New Frontiers: Big Questions Conference I

A slow liveblog of the conference.

The New Frontiers in Astronomy and Comsology is having its awards conference at the Franklin Institute in Philadelphia.

The 20 odd winning researchers and research groups are presenting summaries of their proposed research, to be followed in a couple of years with another conference in Chicago where they will, hopefully, present their results.

The high school and college essay winners are also here to receive their awards and schmooze with the random astroboffins.

I plan to do my usual intermittent blogging of the presentations, time permitting.
The list of topics is fascinating and it will be fun to hear peoples' take on them and what approach they plan in actually, like, answering the Big Questions.

Must say, the boffins are definitely on their best behaviour, never seen a collection of scientists erring this heavily on overdressing.

First some coffee.
Then some Chernoff...

First an introduction by Don York from U Chicago who actually put this all together, for which he deserves a big thanks.

Then Jack Templeton introduces the Templeton Foundation and the motivation behind the funding of this scheme.

I. What was the earliest state of the universe?

1) Dave Chernoff on "Detecting Cosmic Superstrings"
Looking for cosmic strings stretched out from inflation, can combine with ekpyrotic models where string networks come from brane collisions mimicking classical Big Bang.
Strings stretch collide and break - get large string loops, concentrated in high density parts of the universe.

Look for deficit angle microlensing by cosmic string loops - mirror image lenses.

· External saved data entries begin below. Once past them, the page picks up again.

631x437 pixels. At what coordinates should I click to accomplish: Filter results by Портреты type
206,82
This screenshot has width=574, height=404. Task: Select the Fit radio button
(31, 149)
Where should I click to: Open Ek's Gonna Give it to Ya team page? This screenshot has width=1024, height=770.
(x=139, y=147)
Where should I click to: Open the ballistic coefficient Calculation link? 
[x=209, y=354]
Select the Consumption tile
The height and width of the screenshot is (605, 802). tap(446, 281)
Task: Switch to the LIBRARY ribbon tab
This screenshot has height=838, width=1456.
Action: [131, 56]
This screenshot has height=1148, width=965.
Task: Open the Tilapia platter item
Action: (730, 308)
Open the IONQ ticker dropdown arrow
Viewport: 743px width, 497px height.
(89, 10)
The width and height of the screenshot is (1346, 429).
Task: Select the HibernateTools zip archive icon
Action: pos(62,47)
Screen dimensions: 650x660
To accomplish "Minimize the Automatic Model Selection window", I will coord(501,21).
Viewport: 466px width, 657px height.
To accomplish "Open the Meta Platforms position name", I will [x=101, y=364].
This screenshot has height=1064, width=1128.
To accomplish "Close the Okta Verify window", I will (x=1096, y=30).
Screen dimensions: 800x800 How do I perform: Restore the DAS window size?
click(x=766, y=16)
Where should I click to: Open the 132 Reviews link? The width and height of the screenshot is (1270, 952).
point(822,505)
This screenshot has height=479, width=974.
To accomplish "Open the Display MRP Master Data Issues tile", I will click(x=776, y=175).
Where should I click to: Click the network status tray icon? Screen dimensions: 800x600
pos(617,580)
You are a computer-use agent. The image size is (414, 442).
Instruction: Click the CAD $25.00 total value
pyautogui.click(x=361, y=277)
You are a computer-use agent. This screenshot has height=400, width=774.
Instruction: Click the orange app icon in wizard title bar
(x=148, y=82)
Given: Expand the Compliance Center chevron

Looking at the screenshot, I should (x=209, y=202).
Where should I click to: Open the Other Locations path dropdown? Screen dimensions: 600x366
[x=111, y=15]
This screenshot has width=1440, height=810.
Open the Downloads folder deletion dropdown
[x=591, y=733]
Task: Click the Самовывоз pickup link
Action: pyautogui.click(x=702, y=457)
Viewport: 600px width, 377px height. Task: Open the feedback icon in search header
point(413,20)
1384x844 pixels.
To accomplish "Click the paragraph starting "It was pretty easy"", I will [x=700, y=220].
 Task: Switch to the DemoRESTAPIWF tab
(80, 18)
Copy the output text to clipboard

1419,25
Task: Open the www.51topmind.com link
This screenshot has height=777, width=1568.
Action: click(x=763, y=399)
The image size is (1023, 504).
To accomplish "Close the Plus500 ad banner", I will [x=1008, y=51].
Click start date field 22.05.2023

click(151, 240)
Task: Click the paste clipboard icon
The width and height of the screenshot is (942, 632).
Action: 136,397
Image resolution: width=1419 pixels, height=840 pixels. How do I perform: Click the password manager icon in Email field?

Get quantities if detected - number density, size and string tension.

Not like old CSL-1 (not a real cosmic string lens).
This is looking for transient microlensing on minute-to-day time scales as loops traverse our line of sight.
Distinct signature from stellar/planetary microlensing, the flux doubles exactly then goes back to normal, no smooth ramp in flux.
Achromatic variability of course.

Hmmm - does pulsar glitching (or lack thereof in the peculiar way cosmic strings would glitch pulsars) put a useful upper limit on the cosmic string network? Probably not but worth thinking about.

2) Next: Mathew Holman from CMU on "CosmoArchaeology: Digging for the Initial State"

Signatures of onset of inflation.
"No real physicist tries to explain everything at once..."
Look for signatures of parametrised effective inflation theories in the CMB data.
Cosmic variance will be a confounder, as always.

and we're back:

3) Alex Maloney from McGill on "Computing the Wave Function of the Universe"

Looking at the issue of unitarity and holography in the context of cosmological evolution.

Wants to compute Hartle-Hawking wavefunction of the Universe...
solve the Wheeler-DeWitt equation in de Sitter space

interesting solution on probabilities of geometries for a toy 2+1 general relativity model

preference for highly inhomogenous states

preliminary result that complex topologies are suppressed.
Possible bound on probable complexity of topologies.
That would be very very interesting.
If it generalises, and if the physics that drives this is understood.
Reminiscent of some preliminary results in string landscape musings

Issue of observer bias - given that inflation ended (temporarily) and we exist, does that weight probabilities to homogenous initial states?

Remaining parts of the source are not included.